Task to carry out ▸ Isolate every line in the records below with "arrow" in it.
═════ Data to process
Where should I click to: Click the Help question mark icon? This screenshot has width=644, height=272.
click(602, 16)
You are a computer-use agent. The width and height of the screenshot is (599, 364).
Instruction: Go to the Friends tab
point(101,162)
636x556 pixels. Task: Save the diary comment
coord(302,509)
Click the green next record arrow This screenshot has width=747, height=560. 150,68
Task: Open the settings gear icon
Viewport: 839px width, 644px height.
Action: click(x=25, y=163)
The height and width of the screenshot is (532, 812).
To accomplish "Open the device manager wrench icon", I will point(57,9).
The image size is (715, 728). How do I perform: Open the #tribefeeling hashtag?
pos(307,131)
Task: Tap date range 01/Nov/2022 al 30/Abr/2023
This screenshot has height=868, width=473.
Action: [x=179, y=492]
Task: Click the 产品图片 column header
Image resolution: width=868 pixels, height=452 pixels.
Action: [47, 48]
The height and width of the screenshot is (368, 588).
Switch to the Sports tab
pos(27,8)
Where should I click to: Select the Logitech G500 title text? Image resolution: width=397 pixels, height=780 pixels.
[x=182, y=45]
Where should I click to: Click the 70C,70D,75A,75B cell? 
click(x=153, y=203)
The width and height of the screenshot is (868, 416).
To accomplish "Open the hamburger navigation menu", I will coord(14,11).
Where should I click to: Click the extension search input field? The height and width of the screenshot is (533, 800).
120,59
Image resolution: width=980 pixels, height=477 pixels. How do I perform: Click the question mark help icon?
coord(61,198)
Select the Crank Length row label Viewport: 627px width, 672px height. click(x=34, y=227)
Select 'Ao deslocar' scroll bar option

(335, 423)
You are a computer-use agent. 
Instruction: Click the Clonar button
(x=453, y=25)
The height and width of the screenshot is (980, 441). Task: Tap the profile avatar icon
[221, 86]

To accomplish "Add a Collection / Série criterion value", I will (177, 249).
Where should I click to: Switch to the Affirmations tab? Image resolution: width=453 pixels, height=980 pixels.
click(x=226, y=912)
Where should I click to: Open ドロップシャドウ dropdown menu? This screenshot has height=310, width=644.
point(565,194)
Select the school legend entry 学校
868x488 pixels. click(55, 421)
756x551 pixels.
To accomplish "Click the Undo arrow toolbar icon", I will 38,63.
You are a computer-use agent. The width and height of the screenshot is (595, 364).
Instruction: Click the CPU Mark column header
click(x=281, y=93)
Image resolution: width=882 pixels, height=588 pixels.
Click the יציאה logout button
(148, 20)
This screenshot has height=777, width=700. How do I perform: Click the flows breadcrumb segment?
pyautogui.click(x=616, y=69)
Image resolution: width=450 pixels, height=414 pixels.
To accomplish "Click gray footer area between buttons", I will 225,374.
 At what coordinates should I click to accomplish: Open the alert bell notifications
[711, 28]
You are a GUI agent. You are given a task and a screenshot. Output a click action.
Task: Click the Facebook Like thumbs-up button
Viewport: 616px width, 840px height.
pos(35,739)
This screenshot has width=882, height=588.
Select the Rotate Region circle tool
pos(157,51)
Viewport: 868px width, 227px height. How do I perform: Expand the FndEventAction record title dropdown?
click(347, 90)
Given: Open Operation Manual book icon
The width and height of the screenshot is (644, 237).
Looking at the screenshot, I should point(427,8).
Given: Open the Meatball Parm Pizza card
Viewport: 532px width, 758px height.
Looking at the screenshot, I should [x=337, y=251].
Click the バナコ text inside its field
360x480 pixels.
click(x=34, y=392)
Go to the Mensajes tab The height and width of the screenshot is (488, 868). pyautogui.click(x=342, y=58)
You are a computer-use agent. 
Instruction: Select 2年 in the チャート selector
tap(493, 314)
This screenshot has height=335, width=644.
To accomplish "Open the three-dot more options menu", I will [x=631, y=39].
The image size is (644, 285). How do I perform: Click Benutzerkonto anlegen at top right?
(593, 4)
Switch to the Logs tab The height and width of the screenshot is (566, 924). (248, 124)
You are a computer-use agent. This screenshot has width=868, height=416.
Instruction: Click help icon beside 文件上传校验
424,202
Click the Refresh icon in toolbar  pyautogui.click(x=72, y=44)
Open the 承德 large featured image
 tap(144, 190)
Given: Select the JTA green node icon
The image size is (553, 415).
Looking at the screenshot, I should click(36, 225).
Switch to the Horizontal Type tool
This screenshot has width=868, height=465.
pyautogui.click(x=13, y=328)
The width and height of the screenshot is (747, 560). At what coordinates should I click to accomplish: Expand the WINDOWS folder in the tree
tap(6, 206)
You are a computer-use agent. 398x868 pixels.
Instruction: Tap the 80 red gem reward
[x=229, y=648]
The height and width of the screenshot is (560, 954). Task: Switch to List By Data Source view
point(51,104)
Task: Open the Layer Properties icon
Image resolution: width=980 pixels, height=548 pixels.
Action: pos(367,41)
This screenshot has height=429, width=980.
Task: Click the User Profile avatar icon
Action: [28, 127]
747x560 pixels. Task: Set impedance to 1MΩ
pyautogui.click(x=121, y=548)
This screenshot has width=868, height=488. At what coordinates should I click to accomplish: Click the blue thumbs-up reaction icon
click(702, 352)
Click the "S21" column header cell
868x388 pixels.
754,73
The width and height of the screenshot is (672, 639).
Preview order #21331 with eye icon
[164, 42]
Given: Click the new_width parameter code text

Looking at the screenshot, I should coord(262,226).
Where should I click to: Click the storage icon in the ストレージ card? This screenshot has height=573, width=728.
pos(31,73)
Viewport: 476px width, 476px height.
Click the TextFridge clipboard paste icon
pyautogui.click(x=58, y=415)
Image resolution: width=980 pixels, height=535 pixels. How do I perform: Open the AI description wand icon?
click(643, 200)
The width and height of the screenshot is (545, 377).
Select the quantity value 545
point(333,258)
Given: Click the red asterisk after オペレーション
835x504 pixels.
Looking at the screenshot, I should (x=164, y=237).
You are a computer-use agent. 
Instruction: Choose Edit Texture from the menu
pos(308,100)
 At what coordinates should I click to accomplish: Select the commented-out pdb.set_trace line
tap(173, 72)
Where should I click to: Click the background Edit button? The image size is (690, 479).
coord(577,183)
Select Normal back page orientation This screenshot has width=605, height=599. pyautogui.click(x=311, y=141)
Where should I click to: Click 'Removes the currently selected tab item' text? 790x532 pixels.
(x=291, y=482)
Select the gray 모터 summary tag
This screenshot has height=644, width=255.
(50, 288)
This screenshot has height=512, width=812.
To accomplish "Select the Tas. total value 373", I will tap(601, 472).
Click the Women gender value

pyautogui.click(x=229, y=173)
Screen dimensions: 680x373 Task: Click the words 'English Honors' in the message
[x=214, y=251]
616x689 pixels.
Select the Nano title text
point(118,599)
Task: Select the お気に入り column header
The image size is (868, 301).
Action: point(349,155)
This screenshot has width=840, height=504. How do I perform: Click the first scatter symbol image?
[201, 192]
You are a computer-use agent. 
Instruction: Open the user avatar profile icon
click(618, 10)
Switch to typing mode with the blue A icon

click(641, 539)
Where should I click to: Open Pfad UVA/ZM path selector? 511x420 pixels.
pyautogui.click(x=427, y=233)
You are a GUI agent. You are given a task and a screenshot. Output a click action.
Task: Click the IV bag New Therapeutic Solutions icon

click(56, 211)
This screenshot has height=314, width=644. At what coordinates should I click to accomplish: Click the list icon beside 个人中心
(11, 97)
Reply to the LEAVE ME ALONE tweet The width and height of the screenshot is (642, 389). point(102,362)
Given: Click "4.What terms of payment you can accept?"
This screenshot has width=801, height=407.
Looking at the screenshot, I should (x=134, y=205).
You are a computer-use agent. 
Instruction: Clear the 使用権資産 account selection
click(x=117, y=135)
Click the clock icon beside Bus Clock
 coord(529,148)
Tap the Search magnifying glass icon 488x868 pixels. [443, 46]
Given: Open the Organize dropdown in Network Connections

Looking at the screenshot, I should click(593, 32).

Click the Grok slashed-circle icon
══════════
Solution below ▸
Click the green next record arrow This screenshot has width=747, height=560. 150,68
To accomplish "Click the Undo arrow toolbar icon", I will 38,63.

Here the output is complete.